“Berdasarkan novel-novel, kalau kita memiliki mimpi tuliskan mimpi itu dikertas dan tempelkan di dahi seperti ini,” suara suami tiba-tiba terdengar memecah keheningan di rumah kecil kami di Hackett.
Beberapa detik kemudian, saya tertawa terpingkal-pingkal melihat sebuah kertas tertempel tepat di dahinya.
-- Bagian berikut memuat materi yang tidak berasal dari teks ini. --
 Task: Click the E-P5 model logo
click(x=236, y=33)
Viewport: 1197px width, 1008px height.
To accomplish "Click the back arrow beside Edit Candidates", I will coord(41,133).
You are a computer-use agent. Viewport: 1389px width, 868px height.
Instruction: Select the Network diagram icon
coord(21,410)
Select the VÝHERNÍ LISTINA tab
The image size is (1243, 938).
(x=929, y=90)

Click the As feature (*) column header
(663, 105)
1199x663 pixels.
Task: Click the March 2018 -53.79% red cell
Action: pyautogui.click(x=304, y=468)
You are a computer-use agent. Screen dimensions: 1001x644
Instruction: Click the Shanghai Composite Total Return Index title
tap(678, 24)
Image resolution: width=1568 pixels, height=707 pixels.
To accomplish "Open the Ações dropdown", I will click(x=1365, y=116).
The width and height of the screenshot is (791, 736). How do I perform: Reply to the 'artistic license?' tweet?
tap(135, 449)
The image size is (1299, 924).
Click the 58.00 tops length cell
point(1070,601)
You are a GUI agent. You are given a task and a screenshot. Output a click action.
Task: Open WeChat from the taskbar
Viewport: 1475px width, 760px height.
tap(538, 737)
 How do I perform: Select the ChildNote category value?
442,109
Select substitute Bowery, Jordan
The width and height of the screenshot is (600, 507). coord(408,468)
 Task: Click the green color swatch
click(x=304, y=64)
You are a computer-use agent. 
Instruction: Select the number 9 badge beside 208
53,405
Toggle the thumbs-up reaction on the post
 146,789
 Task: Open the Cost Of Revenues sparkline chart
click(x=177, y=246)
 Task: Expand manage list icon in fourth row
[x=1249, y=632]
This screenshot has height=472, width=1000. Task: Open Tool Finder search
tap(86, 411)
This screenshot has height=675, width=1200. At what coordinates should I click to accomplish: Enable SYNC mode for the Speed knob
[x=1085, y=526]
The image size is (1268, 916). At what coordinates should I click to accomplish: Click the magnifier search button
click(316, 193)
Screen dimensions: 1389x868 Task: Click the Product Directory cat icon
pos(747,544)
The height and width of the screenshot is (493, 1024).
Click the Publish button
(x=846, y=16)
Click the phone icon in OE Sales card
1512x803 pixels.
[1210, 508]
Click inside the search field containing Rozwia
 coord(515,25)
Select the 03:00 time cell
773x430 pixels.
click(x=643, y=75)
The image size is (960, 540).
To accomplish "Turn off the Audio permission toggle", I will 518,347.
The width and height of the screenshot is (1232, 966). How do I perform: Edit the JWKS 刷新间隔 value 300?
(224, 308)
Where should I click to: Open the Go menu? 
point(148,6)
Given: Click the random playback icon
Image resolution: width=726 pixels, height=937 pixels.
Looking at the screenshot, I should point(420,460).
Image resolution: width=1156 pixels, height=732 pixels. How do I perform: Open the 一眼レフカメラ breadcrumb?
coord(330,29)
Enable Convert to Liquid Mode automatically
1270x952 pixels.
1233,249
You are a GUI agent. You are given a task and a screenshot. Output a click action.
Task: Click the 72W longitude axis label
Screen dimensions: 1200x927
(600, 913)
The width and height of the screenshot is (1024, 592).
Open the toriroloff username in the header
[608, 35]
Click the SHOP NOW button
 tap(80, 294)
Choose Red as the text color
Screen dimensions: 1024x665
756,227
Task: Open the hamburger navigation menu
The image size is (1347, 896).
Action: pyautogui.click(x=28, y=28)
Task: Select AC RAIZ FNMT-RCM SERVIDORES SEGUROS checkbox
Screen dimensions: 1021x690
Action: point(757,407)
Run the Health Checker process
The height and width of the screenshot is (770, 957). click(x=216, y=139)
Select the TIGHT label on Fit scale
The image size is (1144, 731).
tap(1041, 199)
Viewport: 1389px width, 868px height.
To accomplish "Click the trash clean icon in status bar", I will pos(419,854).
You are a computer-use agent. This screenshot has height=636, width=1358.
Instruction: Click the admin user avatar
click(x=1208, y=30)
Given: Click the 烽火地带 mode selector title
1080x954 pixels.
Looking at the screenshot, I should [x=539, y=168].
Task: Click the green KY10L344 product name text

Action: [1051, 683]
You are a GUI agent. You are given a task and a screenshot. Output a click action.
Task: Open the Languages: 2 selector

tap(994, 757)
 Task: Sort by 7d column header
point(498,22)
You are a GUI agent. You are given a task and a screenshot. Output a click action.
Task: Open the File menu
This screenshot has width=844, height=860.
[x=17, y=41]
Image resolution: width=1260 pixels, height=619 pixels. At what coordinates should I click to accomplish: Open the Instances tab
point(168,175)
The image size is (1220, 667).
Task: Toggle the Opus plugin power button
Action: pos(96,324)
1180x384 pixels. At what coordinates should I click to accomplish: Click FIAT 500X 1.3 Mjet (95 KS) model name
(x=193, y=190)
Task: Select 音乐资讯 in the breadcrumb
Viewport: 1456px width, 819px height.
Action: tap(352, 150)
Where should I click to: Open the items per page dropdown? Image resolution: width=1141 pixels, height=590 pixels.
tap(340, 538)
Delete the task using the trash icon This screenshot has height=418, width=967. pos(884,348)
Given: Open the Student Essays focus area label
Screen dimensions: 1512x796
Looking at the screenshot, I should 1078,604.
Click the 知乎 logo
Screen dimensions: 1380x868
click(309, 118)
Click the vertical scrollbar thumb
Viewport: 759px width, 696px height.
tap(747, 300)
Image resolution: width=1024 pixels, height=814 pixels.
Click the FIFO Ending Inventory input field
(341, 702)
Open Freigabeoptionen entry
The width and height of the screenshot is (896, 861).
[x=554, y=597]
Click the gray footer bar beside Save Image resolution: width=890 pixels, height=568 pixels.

Meski hanya berasal dari cerita novel, tampaknya alur cerita yang dengan cerdas dibawakan oleh penulis Buku 5 cm itu telah memberi inspirasi besar baginya.
“Kita buat saja buku impian, kalau kita punya mimpi maka gambarkan mimpi itu dibuku, dan mudah-mudahan dengan melihatnya kita bisa termotivasi untuk mencapainya, gimana?” ujarnya antusias. Saya mengangguk sepakat.
Tidak lama setelah itu kami memutuskan untuk membeli buku sketsa kosong dan mulai menempeli buku impian kami dengan gambar tempat-tempat yang ingin kami kunjungi dan impian-impian besar kami di masa depan. Semua tempat-tempat yang ingin kami datangi serta milestones yang ingin kami capai tertata rapi di dalam buku berukuran 30cmx20 cm itu.
Kalaupun mimpi itu tidak terwujud, setidaknya kami telah berani bermimpi. Kalaupun Allah berkehendak lain, setidaknya kami telah berani berencana. Dan tugas kami sejak 2 tahun yang lalu, saat ini, dan dimasa yang akan datang , adalah berjuang sekuat tenaga untuk mencapainya.